This post started off with me wondering where the picture below was painted and the view from the window. It turns out to be Rye and the view is of the Harbour there. The pub it was painted in still exists.
Eric Ravilious – Room at the William the Conqueror, 1938
In real life the Room at the William the Conqueror painting is an odd one. It has a section of it pasted over with paper that has been repainted in the middle of the painting, almost like a sketch that was compleated. The ‘edit’ must have been a different paper as it has yellowed in a way the rest of the painting hasn’t. I wonder what is under the patch? My guess is a chair – if it was Bawden it would have been a cat.
The image below is the pub, still standing today with the bay windows upstairs and the view of the harbour that they face. It is always nice to look at a painting and be able to find the location and wonder that almost 80 years ago Ravilious was up there painting away.
The William the Conqueror Pub more recently.
The view out of the window then would have been like the postcard below, the lighthouse to the right with the shed just beside it, the harbour in use with all sizes of sea-craft. The design of the lighthouse is also not what you would think of, it looks like it was constructed of wood.
The view Ravilious would pick turns out to be a favourite of artists, looking at other paintings of Rye Harbour many painted the lighthouse from across the water.

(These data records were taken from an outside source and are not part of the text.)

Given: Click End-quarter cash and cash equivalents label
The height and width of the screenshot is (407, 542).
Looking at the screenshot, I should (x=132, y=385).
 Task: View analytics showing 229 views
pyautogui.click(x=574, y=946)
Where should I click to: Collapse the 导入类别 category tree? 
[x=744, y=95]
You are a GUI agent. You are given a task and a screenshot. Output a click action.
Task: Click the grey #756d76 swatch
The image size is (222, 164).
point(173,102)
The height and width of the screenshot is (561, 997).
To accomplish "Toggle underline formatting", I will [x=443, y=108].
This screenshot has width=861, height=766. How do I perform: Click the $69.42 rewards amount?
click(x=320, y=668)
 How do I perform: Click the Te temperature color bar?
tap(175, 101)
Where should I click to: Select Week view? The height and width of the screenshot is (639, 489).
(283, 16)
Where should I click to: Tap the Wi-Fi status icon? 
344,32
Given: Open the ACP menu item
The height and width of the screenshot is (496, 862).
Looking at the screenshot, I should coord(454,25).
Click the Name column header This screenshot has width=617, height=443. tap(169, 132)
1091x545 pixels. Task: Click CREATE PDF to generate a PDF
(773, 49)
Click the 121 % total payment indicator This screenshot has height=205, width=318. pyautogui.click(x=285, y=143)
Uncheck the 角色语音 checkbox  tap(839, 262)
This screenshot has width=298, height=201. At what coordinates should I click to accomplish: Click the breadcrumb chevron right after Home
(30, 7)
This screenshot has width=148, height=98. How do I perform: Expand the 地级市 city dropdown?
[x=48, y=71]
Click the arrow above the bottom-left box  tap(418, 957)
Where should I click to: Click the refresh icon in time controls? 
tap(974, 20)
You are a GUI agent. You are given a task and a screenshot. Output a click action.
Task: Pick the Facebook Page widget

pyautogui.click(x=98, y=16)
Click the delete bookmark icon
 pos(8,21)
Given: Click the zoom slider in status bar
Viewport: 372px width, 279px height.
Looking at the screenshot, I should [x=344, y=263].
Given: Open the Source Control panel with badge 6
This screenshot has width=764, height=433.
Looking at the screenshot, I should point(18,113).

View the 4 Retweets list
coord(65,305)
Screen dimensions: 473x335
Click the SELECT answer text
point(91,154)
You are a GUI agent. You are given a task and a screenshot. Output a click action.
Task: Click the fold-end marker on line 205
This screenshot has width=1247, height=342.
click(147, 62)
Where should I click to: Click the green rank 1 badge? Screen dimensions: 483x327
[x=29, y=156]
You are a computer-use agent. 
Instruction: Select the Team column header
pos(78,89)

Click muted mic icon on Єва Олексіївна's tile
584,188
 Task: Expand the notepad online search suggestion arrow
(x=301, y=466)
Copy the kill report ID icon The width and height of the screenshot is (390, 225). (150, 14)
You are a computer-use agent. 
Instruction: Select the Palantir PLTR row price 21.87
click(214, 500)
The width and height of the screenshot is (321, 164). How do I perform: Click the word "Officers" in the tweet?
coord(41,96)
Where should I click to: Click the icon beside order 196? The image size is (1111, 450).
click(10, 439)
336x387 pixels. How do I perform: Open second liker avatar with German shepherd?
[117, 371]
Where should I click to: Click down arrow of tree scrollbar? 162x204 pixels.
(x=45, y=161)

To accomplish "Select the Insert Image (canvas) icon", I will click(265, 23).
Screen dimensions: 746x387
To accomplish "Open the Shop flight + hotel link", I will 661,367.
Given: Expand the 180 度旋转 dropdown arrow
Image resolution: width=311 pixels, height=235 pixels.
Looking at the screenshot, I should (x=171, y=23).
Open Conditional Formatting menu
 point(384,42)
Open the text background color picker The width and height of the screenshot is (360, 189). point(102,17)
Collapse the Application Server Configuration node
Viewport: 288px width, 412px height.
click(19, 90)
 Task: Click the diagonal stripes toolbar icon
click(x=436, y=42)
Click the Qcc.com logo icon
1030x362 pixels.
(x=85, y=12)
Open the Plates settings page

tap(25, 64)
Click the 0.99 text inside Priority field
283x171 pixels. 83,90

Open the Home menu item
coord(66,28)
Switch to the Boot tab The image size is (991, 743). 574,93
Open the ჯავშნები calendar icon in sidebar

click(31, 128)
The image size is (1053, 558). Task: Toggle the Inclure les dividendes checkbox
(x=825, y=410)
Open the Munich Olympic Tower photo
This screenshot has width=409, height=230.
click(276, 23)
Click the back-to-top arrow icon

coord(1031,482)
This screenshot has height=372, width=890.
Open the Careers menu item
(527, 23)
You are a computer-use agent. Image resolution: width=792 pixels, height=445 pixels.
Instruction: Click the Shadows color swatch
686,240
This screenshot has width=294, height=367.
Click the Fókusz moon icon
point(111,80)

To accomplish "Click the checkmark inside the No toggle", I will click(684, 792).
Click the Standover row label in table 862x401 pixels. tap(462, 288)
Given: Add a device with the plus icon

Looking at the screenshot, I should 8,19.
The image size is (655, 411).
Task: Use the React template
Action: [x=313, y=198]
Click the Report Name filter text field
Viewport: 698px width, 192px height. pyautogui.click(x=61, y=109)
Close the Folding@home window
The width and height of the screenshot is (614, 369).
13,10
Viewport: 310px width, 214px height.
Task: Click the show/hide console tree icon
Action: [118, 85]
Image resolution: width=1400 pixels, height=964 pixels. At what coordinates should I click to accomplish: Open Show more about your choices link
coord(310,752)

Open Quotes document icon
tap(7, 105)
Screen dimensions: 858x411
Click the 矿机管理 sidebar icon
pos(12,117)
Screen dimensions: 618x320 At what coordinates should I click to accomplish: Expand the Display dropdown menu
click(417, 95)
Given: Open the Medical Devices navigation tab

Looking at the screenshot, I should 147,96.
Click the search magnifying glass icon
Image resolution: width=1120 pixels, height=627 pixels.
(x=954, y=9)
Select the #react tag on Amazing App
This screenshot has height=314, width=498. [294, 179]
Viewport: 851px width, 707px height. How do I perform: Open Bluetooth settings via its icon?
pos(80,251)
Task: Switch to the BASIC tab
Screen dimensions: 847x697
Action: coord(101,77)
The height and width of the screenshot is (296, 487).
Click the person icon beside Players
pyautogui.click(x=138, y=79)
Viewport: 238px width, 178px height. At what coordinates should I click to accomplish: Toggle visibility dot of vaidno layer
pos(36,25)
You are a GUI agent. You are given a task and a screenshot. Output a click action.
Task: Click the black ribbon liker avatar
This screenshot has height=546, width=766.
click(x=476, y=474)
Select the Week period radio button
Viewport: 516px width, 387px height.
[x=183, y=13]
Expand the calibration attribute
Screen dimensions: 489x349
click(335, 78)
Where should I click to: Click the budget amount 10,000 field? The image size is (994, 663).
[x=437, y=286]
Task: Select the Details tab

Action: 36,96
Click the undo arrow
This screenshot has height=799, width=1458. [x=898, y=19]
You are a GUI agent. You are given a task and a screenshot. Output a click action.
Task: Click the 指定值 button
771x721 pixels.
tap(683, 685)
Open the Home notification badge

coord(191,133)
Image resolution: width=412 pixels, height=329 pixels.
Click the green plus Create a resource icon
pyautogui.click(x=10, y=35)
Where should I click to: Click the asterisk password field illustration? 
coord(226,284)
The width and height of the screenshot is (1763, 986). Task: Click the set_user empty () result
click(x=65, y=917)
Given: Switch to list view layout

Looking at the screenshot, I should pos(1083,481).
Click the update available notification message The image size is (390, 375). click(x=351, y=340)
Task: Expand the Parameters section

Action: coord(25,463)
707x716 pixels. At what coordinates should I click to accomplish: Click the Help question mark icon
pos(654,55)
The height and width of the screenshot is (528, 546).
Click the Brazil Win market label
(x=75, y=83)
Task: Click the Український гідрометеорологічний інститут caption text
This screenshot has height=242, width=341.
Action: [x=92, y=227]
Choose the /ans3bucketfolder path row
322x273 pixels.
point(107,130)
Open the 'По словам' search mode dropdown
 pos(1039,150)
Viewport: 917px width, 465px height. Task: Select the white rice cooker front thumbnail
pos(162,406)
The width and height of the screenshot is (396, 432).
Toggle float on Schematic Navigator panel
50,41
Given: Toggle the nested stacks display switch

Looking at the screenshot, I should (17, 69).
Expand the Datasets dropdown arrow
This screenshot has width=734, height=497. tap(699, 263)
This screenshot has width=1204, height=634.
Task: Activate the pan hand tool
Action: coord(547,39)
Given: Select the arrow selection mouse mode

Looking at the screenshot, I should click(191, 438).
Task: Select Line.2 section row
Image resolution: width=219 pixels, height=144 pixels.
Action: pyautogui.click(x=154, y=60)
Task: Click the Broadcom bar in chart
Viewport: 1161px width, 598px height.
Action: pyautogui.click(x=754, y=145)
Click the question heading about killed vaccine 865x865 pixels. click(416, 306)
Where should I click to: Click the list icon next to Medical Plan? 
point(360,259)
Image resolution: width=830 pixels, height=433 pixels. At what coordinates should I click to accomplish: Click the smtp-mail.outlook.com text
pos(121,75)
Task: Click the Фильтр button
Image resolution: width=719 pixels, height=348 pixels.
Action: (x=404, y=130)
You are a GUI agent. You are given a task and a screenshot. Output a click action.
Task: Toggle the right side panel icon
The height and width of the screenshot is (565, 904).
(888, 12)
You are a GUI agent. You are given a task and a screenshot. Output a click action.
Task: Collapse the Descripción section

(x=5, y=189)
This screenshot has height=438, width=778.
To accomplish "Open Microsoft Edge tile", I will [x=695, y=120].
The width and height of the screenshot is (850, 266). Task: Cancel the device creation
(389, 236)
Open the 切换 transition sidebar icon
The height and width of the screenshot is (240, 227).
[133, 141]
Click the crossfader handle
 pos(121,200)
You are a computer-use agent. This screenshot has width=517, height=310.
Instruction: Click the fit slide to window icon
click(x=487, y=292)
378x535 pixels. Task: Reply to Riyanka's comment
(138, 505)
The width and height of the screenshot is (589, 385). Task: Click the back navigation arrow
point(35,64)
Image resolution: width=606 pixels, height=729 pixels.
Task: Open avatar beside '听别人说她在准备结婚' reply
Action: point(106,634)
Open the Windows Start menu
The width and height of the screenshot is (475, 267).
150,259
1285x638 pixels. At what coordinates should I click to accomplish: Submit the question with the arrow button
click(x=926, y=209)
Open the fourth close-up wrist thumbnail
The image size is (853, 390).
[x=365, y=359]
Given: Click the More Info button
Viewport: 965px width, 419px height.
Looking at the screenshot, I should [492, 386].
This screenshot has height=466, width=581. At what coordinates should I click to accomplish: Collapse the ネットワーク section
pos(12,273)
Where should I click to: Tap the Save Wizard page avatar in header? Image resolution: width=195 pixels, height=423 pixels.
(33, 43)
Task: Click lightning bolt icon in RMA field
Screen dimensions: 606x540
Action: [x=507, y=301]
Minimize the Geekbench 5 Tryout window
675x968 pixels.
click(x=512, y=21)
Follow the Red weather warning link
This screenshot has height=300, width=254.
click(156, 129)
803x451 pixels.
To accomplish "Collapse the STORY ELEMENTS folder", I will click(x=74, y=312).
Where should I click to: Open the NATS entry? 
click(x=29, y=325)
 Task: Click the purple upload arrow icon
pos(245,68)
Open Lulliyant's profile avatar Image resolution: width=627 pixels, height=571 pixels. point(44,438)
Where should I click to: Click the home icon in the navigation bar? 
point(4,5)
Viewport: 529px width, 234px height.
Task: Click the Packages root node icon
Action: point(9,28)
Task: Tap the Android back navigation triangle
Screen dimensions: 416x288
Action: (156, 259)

The harbour itself was tidal and some way inland, so it was not always safe for boats to travel inland if the tide was out. This led to the building of the lighthouse, to warn of the low tide. A complex but fascinating sequence of lights shining from the lighthouse out to sea, signalled if it was safe to travel into the harbour or not.
At night the lighthouse was used with a red light exhibited from a window at 25 feet above height water level, visible for 3 miles, to indicate 8 feet clearance above the bar. When the level rose to 9 feet an additional bright white light was exhibited from a second window at 12 feet above high water level and finally when the clearance was over 10 feet the red light was extinguished leaving only the white light showing.
The painting below is only a few paces down the embankment from the pub but it shows off the litter of the port-side and Ravilious’s love for antiquated and forgotten items.
Eric Ravilious – Anchor and Boats, Rye, 1938
Eric Ravilious – Rye Harbour, 1938
This painting has a different angle and one of Ravilious’s most famous works, the mouth of the harbour on the way out to sea at low tide.
He (Ravilious) went on to Rye Harbour to paint, staying at the William the Conqueror Inn. The artist Edward Le Bas, who was staying at his cottage nearby, saw the landscape Eric was painting and liked it.
Edward La Bas also painted the same scene of the lighthouse over the harbour the next year.
Edward Le Bas – The Lighthouse, Rye Harbour, East Sussex, 1939
Once in the collection of Edward Marsh.